Most parents with children who suffer from bipolar disorder find themselves at their wits end as to how to help their child cope with the condition. While bipolar disorder may affect your child’s emotions, it can be controlled and the child can live a normal life. This article focuses on the main symptoms and diagnosis of the condition.
Bipolar disorder, commonly known in medical circles as manic-depressive illness, is a condition, actually more of a brain disorder, that disrupts a child’s interpretation of their emotions. Studies of children with the condition have found that they tend to be moody, extremely happy at times or, in some cases, a combination of both. These children often have difficulties in certain areas of their childhood. This includes school and schoolwork, as well as relationships with family and friends. This may be due to their frequent mood swings, which may last up to a week.
The National Institute of Mental Health categorized the symptoms into two main groups: mania and depression.
Symptoms of Mania
Children with bipolar disorder may exhibit different signs of mania. These include having an unusual happiness that makes the child look silly, short fiery tempers, constant need to attempt risky things, inattentiveness, as well as talking very fast on a mixed topic of subjects.
Symptoms of Depression
Bipolar children often have bouts of depression which, as mentioned, may last for a week sometimes. These symptoms, although commonly noticed, may not necessarily point to the child having the condition. The symptoms include prevalent sadness, frequent pain such as headaches and stomachaches, and preoccupation with death or suicide.
Diagnosis of Bipolar Disorder
Medical researchers have been unable to find any blood or brain indicators that reveal that a child has bipolar disorder. The currently used method to diagnose the condition involves a comprehensive review of the child’s family mental health history, the sleep patterns, and energy levels.

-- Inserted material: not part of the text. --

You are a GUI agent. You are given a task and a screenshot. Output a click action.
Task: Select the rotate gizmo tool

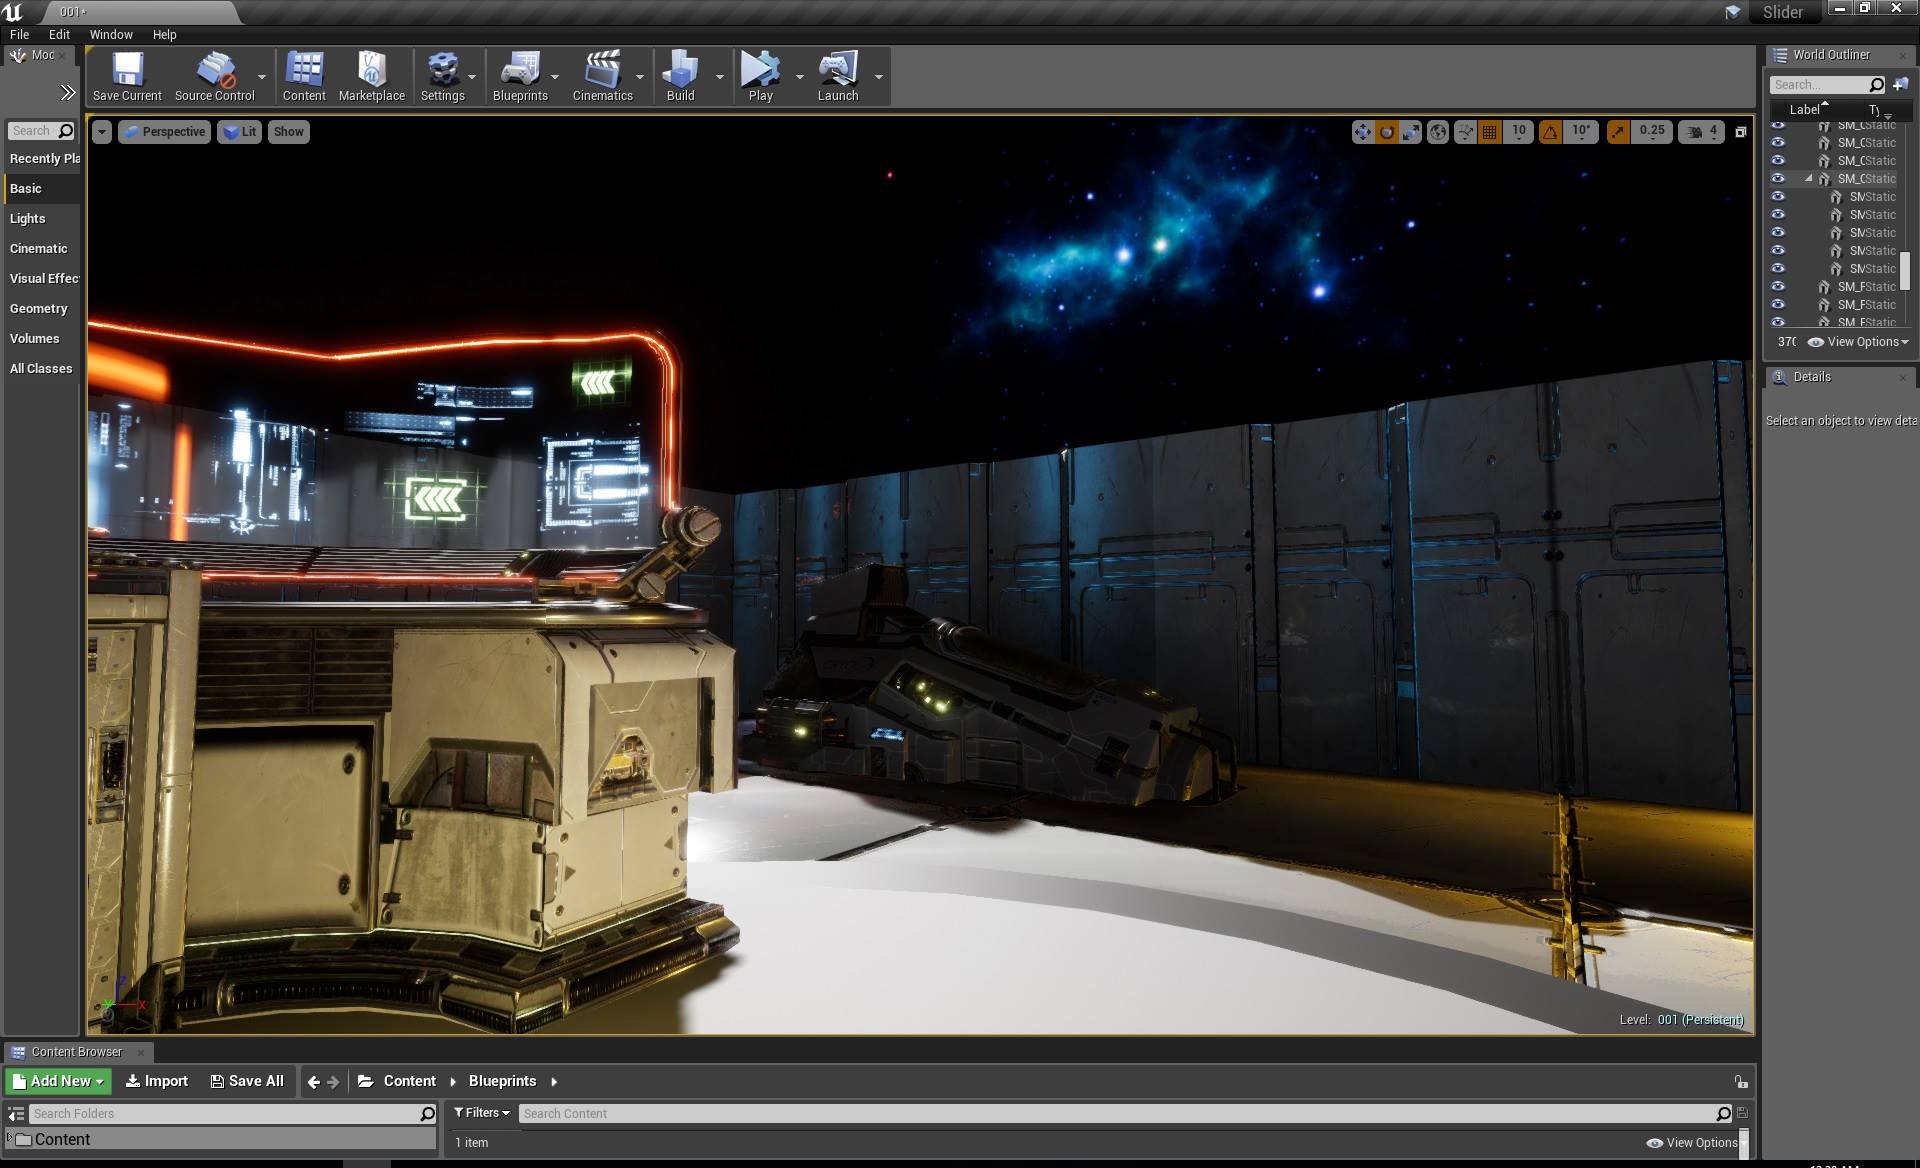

Categories of Bipolar Disorder
Children with Bipolar I Disorder often have manic moods/symptoms that last up to seven days. The moods can be mixed with depressive and manic moods and the mixed episodes can last up to two weeks.
Those with Bipolar II Disorder often have depressive moods as the main characteristic. Although they may at times experience manic moods, these are not full blown. These moods may last up to four days.
Cylothymic Disorder is a mild form of bipolar disorder that affects the child for a period of around one year. It is mainly characterized by mania with slight depression.
Lastly, Bipolar Disorder (Not Otherwise Specified) refers to the form of the condition that does not fall into any of the other three categories.